[Start of Attachment]

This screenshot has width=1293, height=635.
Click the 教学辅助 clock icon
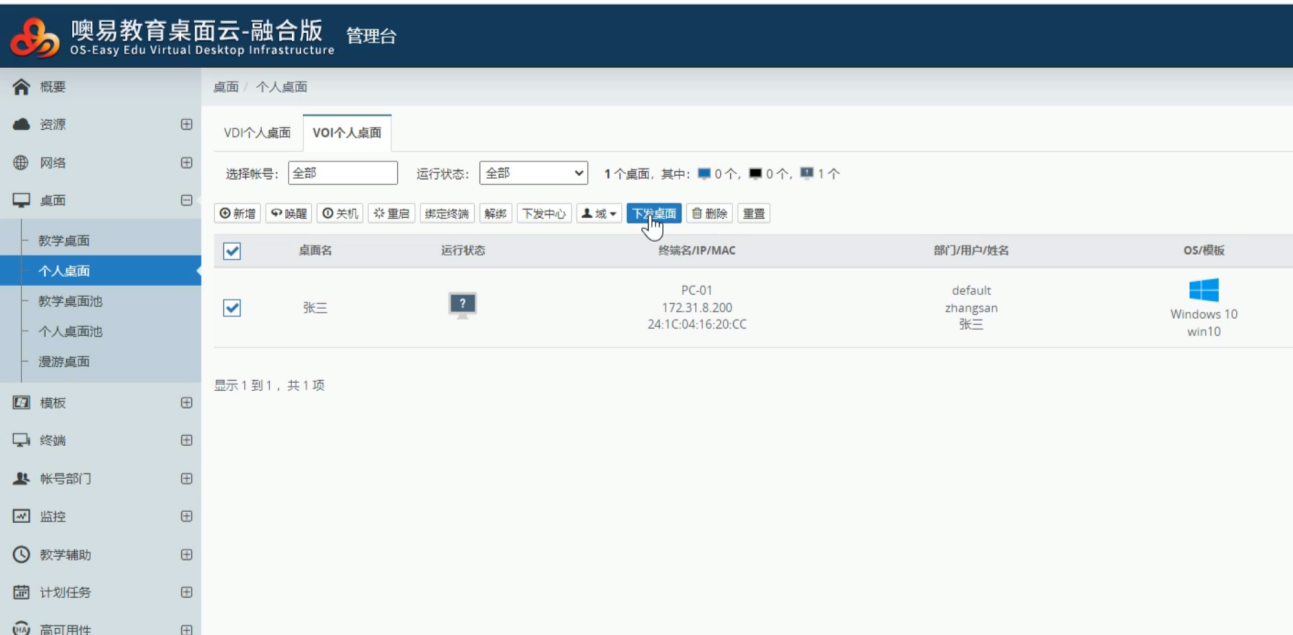click(x=20, y=555)
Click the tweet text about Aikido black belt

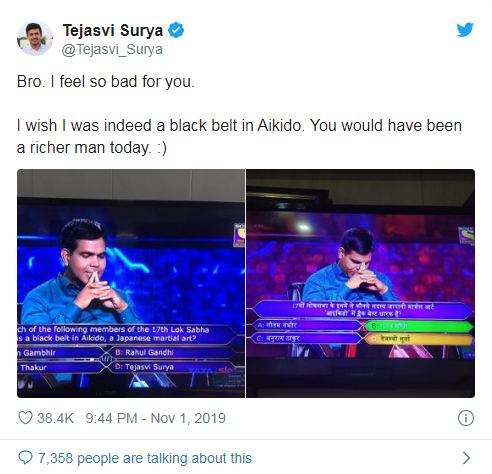239,136
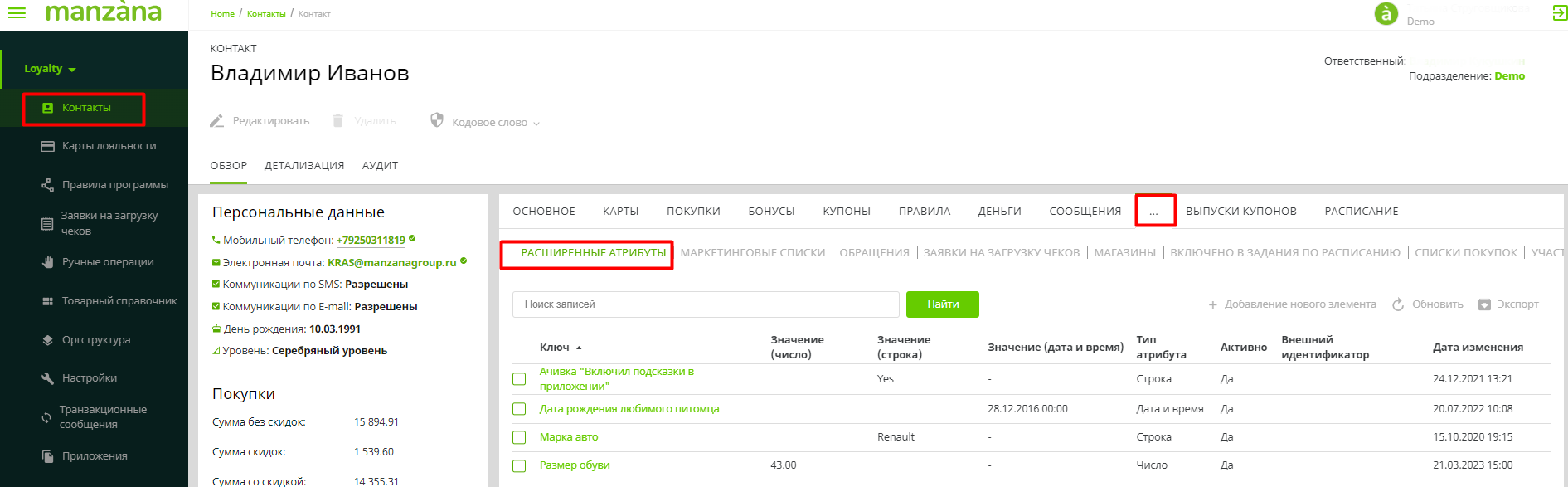Open Правила программы in the sidebar

click(x=114, y=185)
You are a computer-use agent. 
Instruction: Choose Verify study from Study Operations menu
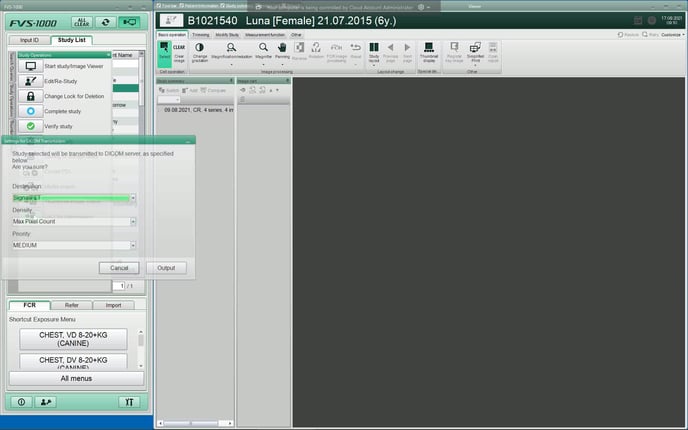(x=57, y=126)
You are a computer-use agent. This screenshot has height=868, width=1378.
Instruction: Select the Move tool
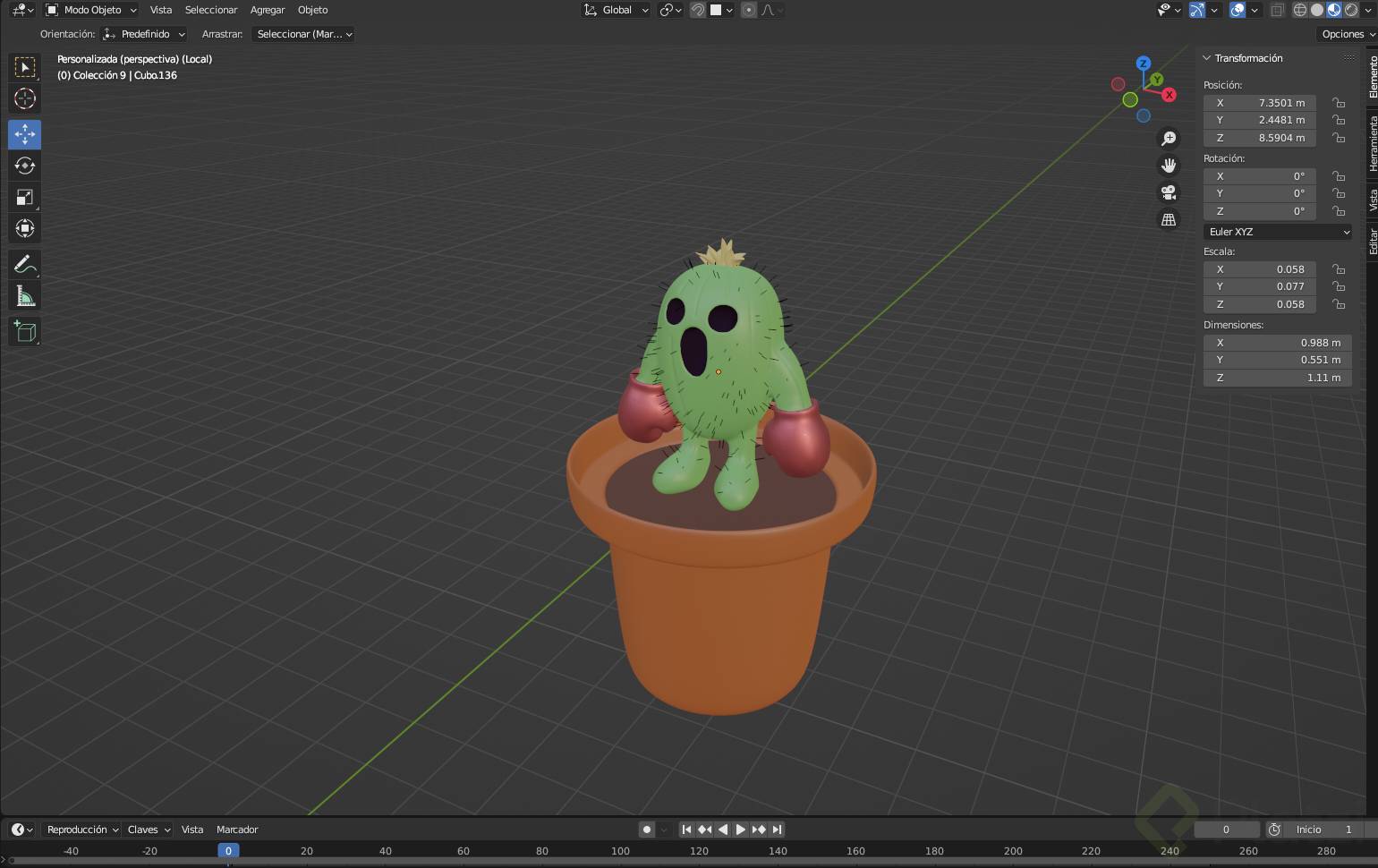[24, 134]
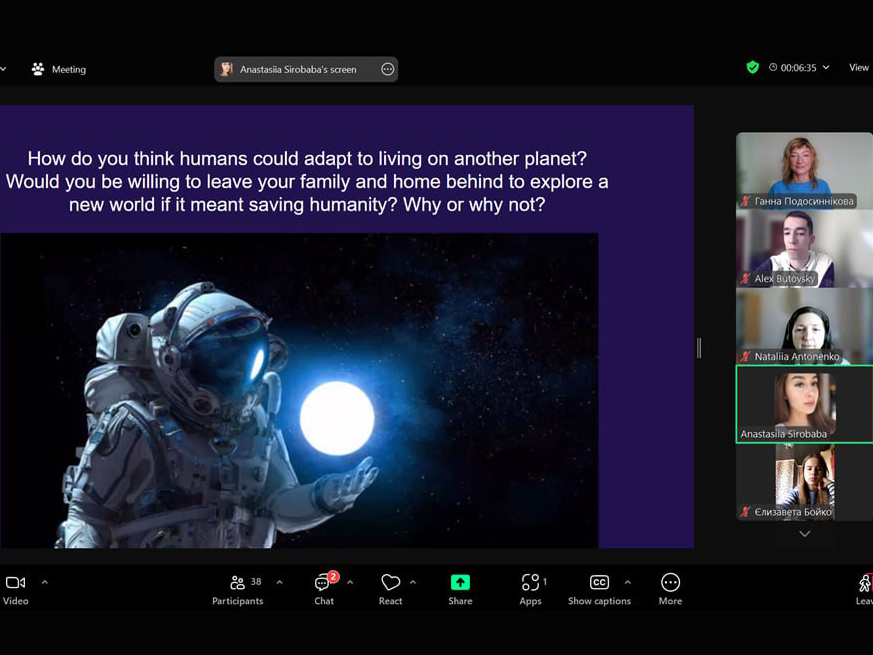
Task: Expand the captions options arrow
Action: coord(628,582)
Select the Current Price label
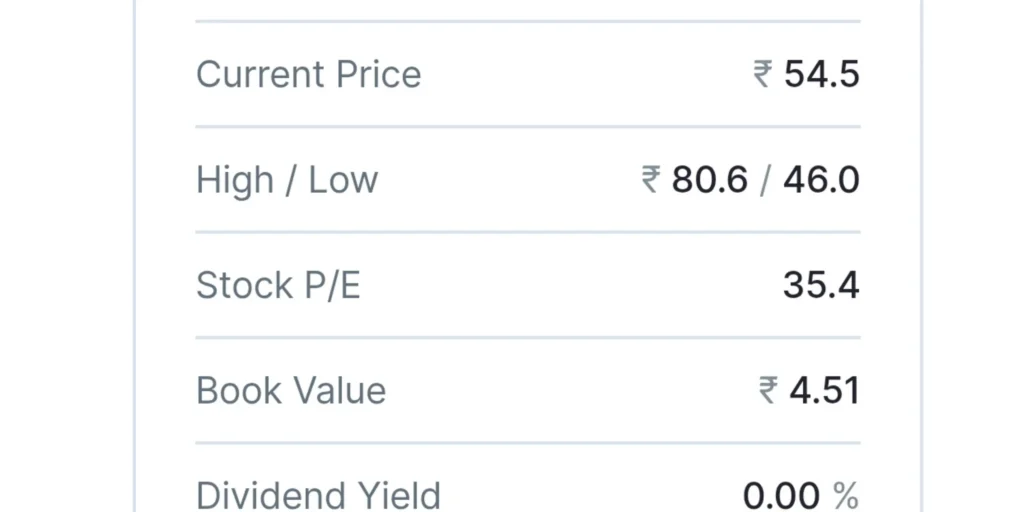The width and height of the screenshot is (1024, 512). click(308, 74)

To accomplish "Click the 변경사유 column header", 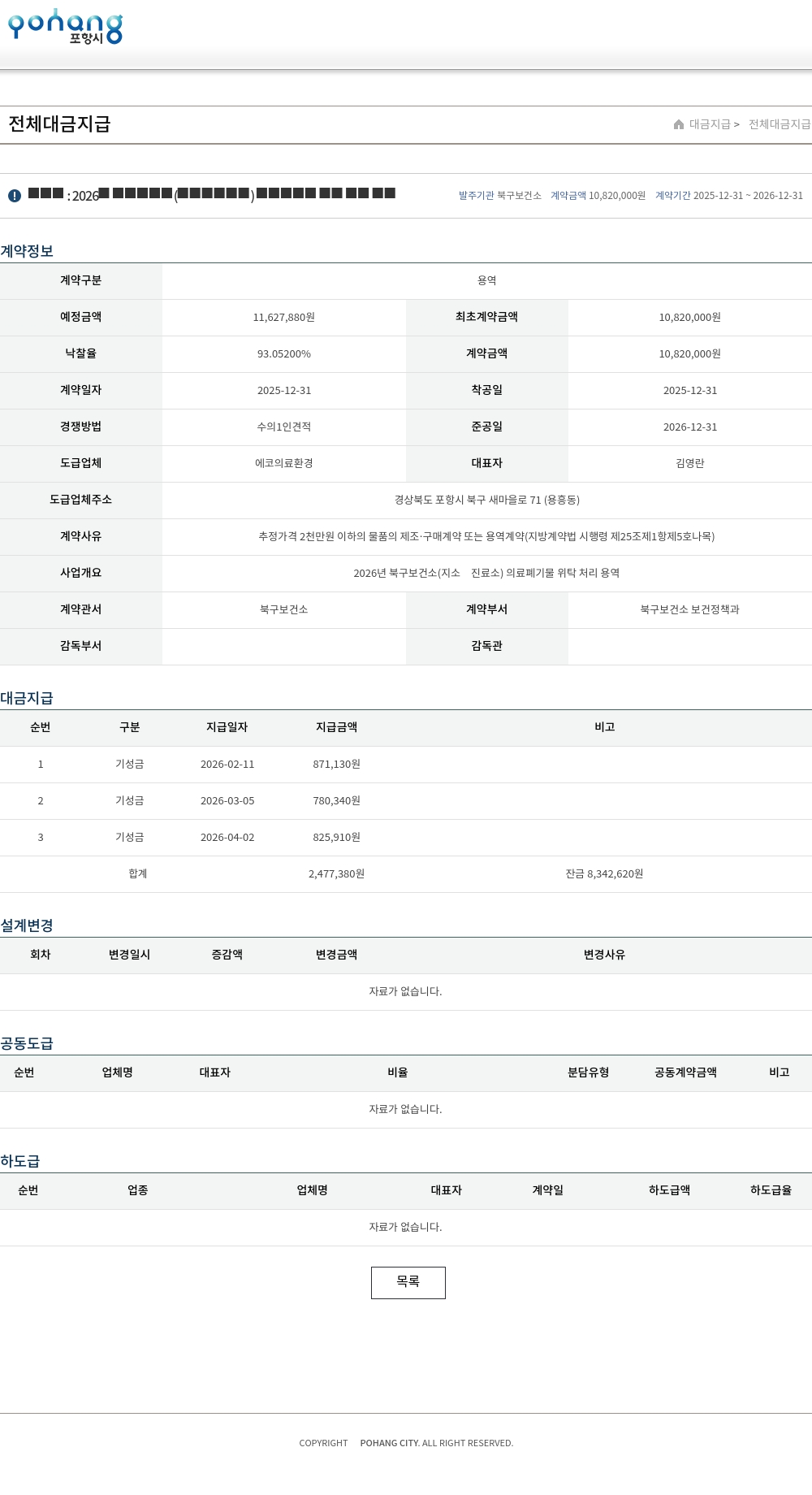I will pyautogui.click(x=604, y=955).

[End of Attachment]

Which lines above contain "computer"? Show each of them.

You are a computer-use agent. 
You are a computer-use agent. This screenshot has height=868, width=1378.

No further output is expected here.